In the ICEAGE project, we proposed closed-cell structures for superhydrophobic coatings. These honey-comb-like nanostructures have the inverse topography of the pillars. The resin matrix is continuously connected which promises an increased mechanical durability while the holes contribute to a low effective interfacial contact area between water/ice and substrate. Each newly developed coating underwent three durability tests. These tests included erosion tests in a wind tunnel, crack resistance tests in the cold laboratory and outdoor exposure tests on a mountaintop. After all three durability tests the wettability and ice adhesion of the samples were measured in order to see if they maintained their hydro- and icephobicity. After the erosion resistance test the samples were imaged by electron microscopy in order to see if the surface structure remained intact.
The erosion resistance of the newly developed icephobic coatings was tested by imitating this harsh erosion process as close as practically possible in a laboratory. To this end a custom designed and built icing wind tunnel was installed in the walk-in cold laboratories at SLF (Fig. 4a).
A 4 kW electric wind turbine generates an air stream. The maximum wind velocity at the 10 x 10 cm output channel is up to 80 m/s. Fine round grained natural ice is sieved into the air stream. The ice particles with an average diameter of 0.5 mm accelerate over a 0.5 m distance and hit the 3 x 3 cm sample, which is placed in front of the output channel. During a test cycle approximately 0.25 m3 of snow is sieved into the tunnel (T = -8°C). The erosion of the samples is characterised by water contact angle and ice adhesion measurements before and after the tests.
No surface icing occurred on any of the samples during the 1 hour erosion test. The test did not cause any damage visible to the naked eye except to the Hydrobead sample, which eroded completely down to the substrate after only 10 minutes.

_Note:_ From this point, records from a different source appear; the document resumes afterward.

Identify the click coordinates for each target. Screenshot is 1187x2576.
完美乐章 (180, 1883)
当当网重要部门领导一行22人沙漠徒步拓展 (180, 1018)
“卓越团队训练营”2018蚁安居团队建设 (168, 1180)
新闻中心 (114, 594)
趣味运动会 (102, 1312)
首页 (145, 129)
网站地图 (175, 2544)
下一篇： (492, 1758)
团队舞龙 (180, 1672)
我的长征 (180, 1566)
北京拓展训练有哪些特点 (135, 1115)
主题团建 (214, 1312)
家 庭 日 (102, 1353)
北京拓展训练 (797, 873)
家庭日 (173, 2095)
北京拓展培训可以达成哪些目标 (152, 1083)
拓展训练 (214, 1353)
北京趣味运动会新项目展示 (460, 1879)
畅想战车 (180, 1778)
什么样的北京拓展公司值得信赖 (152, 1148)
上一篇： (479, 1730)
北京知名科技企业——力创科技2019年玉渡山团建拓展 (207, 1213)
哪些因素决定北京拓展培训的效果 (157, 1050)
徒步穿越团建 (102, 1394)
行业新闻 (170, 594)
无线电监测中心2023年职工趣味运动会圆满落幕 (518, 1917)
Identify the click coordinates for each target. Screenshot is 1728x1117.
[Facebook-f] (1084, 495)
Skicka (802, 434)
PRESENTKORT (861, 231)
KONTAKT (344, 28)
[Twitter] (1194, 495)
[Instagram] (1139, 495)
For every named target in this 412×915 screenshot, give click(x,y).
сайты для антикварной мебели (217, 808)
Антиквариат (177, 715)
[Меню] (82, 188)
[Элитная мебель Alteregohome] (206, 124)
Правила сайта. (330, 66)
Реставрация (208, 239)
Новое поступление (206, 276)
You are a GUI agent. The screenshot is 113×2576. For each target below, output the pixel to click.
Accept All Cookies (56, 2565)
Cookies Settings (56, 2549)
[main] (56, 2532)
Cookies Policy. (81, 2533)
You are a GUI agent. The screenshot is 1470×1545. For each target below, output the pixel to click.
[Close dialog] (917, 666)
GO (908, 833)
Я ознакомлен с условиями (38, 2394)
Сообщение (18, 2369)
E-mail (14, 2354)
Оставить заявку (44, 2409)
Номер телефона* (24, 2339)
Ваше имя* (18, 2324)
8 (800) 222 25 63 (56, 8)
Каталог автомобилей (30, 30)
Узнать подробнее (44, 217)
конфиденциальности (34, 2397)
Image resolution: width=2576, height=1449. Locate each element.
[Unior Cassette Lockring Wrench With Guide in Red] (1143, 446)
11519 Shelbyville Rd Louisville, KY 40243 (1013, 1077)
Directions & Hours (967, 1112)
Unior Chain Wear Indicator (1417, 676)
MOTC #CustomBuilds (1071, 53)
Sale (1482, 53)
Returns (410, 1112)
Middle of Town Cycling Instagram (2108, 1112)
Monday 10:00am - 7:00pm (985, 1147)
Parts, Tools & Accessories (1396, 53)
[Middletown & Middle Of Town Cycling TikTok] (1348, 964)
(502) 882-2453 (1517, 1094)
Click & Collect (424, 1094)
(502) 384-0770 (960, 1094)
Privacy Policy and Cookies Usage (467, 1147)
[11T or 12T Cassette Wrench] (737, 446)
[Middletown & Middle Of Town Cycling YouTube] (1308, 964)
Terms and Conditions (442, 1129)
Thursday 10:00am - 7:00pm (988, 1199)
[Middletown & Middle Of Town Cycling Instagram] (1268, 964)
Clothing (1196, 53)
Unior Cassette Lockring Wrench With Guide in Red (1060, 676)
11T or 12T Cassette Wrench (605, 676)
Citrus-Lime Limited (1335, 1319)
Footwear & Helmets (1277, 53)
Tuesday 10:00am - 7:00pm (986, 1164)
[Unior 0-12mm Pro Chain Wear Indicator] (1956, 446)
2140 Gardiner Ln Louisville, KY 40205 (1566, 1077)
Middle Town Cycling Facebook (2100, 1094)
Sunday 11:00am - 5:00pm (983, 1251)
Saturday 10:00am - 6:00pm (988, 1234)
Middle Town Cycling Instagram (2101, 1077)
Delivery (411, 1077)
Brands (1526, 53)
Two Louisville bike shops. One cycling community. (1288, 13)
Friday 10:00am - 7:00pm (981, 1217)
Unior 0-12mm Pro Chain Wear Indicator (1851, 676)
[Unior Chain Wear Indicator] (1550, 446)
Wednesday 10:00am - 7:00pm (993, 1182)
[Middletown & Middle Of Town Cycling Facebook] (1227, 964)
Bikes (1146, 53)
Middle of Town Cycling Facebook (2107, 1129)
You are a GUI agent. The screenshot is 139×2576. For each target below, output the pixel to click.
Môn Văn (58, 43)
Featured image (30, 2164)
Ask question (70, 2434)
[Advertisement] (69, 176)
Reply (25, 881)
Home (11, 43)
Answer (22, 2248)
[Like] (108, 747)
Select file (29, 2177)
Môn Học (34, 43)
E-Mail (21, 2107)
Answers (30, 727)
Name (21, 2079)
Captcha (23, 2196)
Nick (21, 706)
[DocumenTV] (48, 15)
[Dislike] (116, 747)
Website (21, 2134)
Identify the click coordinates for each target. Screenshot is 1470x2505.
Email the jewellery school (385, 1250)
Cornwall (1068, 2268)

As expected, untreated and mirror polished aluminium came through the test with no significant change in wettability and ice adhesion. All the tested coatings were affected to a lesser or greater degree by the erosion test. Only the nanostructured resin 1 samples and Nusil showed lower ice adhesion than aluminium after the erosion test. Every other coating degraded such that the ice breakage occurred cohesively i.e. the ice adhesion strength was greater than the tensile strength of polycrystalline ice (2 MPa).
We observed in the SEM imaging that the resin 1 samples eroded. The original pillar structures have been cut to the basis, whereas the hole structures are still visible, providing a certain surface roughness, but the height of the structures is reduced. As intended, the hole structures are less sensitive to mechanical erosion as the equivalently dimensioned pillars evidenced by the higher hydro- as well as icephobicity. However, the erosion rate indicates that the desired long term erosion resistance is still not achieved.
Surprisingly, icephobicity on Nusil increased by a factor of two from 520 kPa to 255 kPa. The eroded surface might have obtained a micro-structure that provides good icephobicity. But the fact that the surface eroded is reason enough to assume, that long term stability is not given, either.
The electromechanical de-icer works by inducing oscillations of the air plane surface. It is important that a coating applied to the surface does not crack or delaminate as the result of these oscillations. The maximum expected bending deformation is around 1 mm. A simple method was developed and implemented in the cold laboratory at SLF to test the crack resistance of the newly developed coatings. It basically consists of a fixed and a moving part that are 10 mm apart. The 30 x 30 mm2 sample is clamped between these two parts. The moving part oscillates with a frequency and amplitude of 10 Hz and 2 mm, respectively. All tests were performed at a constant temperature of -20ºC. A test run consisted of 20 thousands cycles of oscillation.
The crack resistance of the samples is characterised by water contact angle and ice adhesion measurements before and after the tests. In addition, SEM imaging was used to observe possible damage to the surface such as micro cracking.
The test did not cause any damage to the coatings visible to the naked eye. No delamination occurred and no scratches appeared in any of the tests. Except along the clamping perimeter where clearly visible scratches appeared on all nanostructured coatings. No change in wettability and ice adhesion was found in any of the samples as the result of the crack resistance test.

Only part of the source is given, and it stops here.